Brown and Dominguez weren’t going to make the team and were basically being limited to roles as late inning defensive replacements, so Susac was the most surprising cut among the position players. While he’s not quite big-league ready at the moment, Susac seemed primed to push for the third spot on the Giants’ catching depth chart. While his early reassignment may just be to get him consistent at-bats during minor league games, it’s worth wondering whether the Giants feel like veteran Guillermo Quiroz is still the most reliable option should they need to call up another catcher during the season.

Several players who have lasted surprisingly long are pitchers Brett Bochy, Derek Law, and Erik Cordier and infielder Mark Minicozzi. Bochy, the son of manager Bruce Bochy, has definitely earned the chance to compete for a spot with his performance in the minor leagues over the past few years. With him having pitched in just three Cactus League games, though, it was a bit surprising that the Giants chose to keep him up.

Law, who was supposed to challenge for a big-league job despite having never pitched above Class A, has only thrown in two official Catcus League games this spring. While he’s been effective, he’s been underutilized so far, and by keeping him around, the Giants have sent the message that they at least want to get a greater idea of what he has to offer before they send him out.

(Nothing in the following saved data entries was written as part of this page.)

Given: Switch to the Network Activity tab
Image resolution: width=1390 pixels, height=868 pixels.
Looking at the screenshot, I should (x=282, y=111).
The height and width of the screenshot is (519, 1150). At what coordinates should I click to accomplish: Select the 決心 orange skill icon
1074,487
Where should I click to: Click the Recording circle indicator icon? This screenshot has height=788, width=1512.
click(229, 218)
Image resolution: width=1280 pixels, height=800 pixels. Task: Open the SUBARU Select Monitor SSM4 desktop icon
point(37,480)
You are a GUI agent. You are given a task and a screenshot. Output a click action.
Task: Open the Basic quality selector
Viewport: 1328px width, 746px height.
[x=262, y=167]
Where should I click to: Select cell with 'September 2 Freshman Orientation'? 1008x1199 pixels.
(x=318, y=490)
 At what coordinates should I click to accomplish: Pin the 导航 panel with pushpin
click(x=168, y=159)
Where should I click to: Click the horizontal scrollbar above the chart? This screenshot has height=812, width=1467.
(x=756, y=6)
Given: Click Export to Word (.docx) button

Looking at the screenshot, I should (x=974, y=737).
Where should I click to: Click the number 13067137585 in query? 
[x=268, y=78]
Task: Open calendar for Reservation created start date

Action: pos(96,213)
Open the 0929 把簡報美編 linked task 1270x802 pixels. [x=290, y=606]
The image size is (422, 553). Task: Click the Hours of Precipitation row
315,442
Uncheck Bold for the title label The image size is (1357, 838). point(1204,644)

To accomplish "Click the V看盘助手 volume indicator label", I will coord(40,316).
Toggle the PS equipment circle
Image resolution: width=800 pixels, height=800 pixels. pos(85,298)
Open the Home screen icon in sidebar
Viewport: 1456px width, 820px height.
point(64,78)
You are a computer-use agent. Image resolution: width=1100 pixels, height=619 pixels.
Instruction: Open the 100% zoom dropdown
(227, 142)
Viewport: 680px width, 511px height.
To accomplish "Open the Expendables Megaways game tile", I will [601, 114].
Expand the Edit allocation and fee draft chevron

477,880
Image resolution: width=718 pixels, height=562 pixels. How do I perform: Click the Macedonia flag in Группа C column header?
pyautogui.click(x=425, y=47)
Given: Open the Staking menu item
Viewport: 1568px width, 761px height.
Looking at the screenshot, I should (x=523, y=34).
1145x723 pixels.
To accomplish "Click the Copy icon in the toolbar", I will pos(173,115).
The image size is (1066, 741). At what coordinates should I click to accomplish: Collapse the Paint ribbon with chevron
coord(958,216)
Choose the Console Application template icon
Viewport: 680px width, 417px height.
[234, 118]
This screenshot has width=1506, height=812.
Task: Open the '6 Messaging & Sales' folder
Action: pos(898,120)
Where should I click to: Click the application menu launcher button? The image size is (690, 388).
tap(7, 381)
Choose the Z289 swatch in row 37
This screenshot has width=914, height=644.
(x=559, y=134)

Cordier created some controversy over the winter when he signed a major league deal with the Giants despite being having been in professional baseball since 2004 and never having been called up to the majors. His 100-plus MPH velocity has been impressive this spring, though, and it’s worth wondering if he might be a darkhorse to gain a bullpen spot.

Minicozzi, a 31-year-old minor-league veteran, got off to a great start early in camp and received media attention because of the inspiring story of his journey just to get back into affiliated baseball. He’s 1 for his last 12 now, though, and it seemed possible that the Giants would send him back to minor league camp. While it’s feasible that the Giants want to give the veteran as much time as possible around the big-league club because of his extended service in pro baseball, it’s more likely that they legitimately see him as someone who could contribute to the major league club should anyone go down during the season.

There will probably be just one more small cutdown before the Giants head to San Francisco for the preseason Bay Bridge Series against the Oakland Athletics. It should be exciting to see how long some of the underdogs in the roster battle continue to stick around.